Find out what credit derivatives really are, and how they’ve affected Wall Street during the current financial crisis. Jesse Eisinger is senior writer and Wall Street columnist for Conde Nast, and author of "The $58 Trillion in the Room" for Portfolio magazine.

Comments [12]
I feel there is one really major hole in the presentation of this story. It is linked to Leonard and his guest characterizing credit default swaps as "insurance contracts." While such a swap entered into by a party to a lending transaction operates as insurance, the credit default market is much broader. In a real insurance transaction the insured has what is termed in the biz an insurable interest. In the credit swap market there has been no requirement of such a relationship to the credit involved. In other words, Ford could enter into a contract that would pay it if GM defaulted even though Ford was not a lender to GM.
The guest mentioned a lack of regulation in this area, which is true, but doesn't go far enough. Until 2000, contracts like this where the parties had no direct stake in the action could be held as violations of state gambling statutes. In 2000, under Phil Gramm the Congress enacted a law that exempted wall street from state gambling statutes.
Does any one remember Ludwig Von Mises and the New York Objectivists? Plainly put, the "Welfare State" was judged such a moral problem that bankrupting the state was preferential to allowing social welfare to exist.
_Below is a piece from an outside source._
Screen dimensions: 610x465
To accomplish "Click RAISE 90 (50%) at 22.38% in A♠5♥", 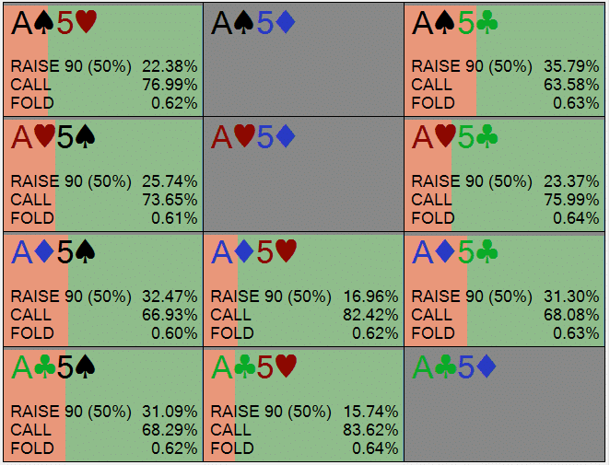I will (x=103, y=65).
Who is John Gault, indeed...
Who made big profits on the finance disaster? There has to be two sides of every bet, so when losses took down AIG and Lehman and Bear and everyone else it seems, what group made an enormous fortune on what the aforementioned owed to derivative counterparties? Should the winners be made to subsidize the bailouts or be taxed?
if spreading risk reduces risk for those spreading it without reducing the total amount of risk in the system, does spreading risk tend to encourage more risk? IE, sort of parkinson's law effect?
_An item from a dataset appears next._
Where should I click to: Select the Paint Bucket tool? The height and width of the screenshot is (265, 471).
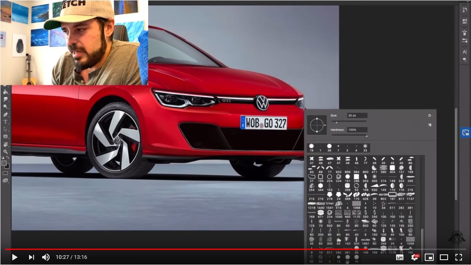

did competition between regulated commercial banks and unregulated investment banks contribute to the problem?
I worked in OTC derivatives when credit default swaps started. They were always inconsistent with market efficiency, which is the cornerstone of derivative risk management.
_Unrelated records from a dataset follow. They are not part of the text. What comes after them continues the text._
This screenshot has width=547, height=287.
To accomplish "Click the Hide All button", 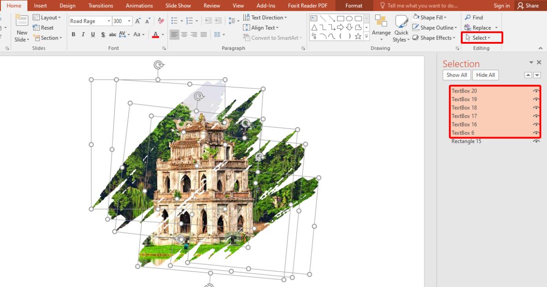I will pos(485,75).
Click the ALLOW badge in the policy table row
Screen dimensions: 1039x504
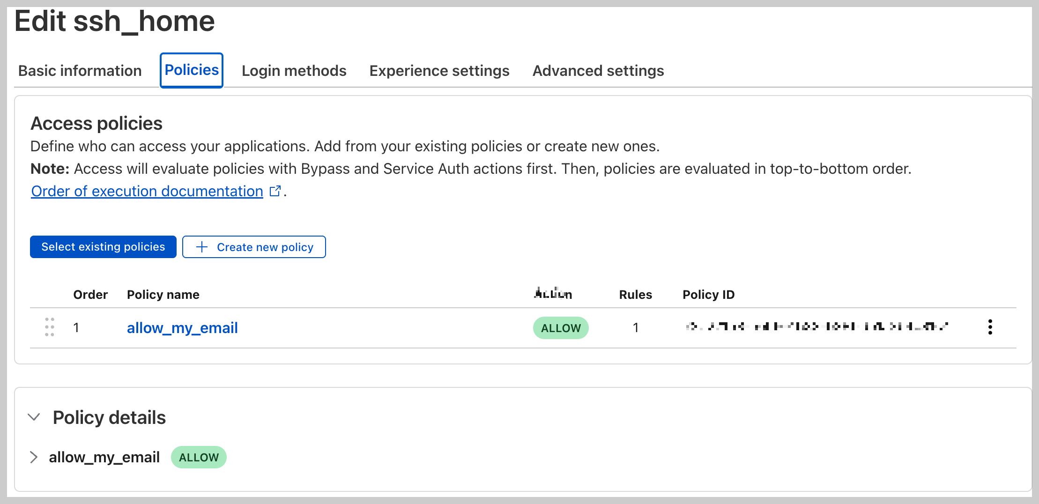561,328
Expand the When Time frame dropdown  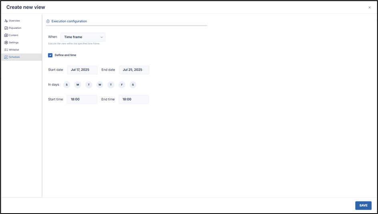(x=83, y=37)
The triple A's were getting a fee for magically improving the rating of a structure, making a "profit" while siphoning off their credit worthiness. It was even referred to as "renting out our balance sheet" or "renting our credit rating".
Why aren't the agencies (who were aware of the risk they were rating in structures) not being called out for not reflecting this risk in the bank ratings?
is it my imagination, or did the CPA/auditors drop the ball here (along with the Fed, et al)? all of these firms get audited. did the auditors and the bond rating agencies just not understand the instruments involved? Being a CPA, it smells to me like the typical giant-audit-client/CPA firm relationship wherein the partner in charge of the audit doesn't want to lose a high-paying client, so the client is allowed WAY too much leeway on their balance sheet.
Leanord,
Book Timothy Sinclair, who has a book out on the credit agencies.
Wasn't Sarbanes Oaxley suppose to prevent items and risk going off balance sheet? Didn't crack down on Special Purpose Vechiles and the like?
role of regulation in this narrative??
This sounds vaguely like the age-old system at Lloyds of London with its "names" -- the people, investors (if I understand it right), who contracted to support Lloyds in the event of trouble.
back in 2000/01 i remember that the big topic was "how to valuate derivatives". at that time i worked alongside key execs at a major accounting consultancy firm. right up until 9/11 it was "the" issue. after 9/11 it lost importance, given all the new business from andersen's collapse, new rules, crisis planning and outsourcing. the accounting scandals ironically freed all the remaining firms to do as they liked. sufficed to say today's mess was easily predictable and very much expected. of course, 7 or 8 years of exec profit also leaves many of the inventors of this scheme very much retired. my only surprise is that the financial system had the capacity to support the scheme for so many years after that button got pushed.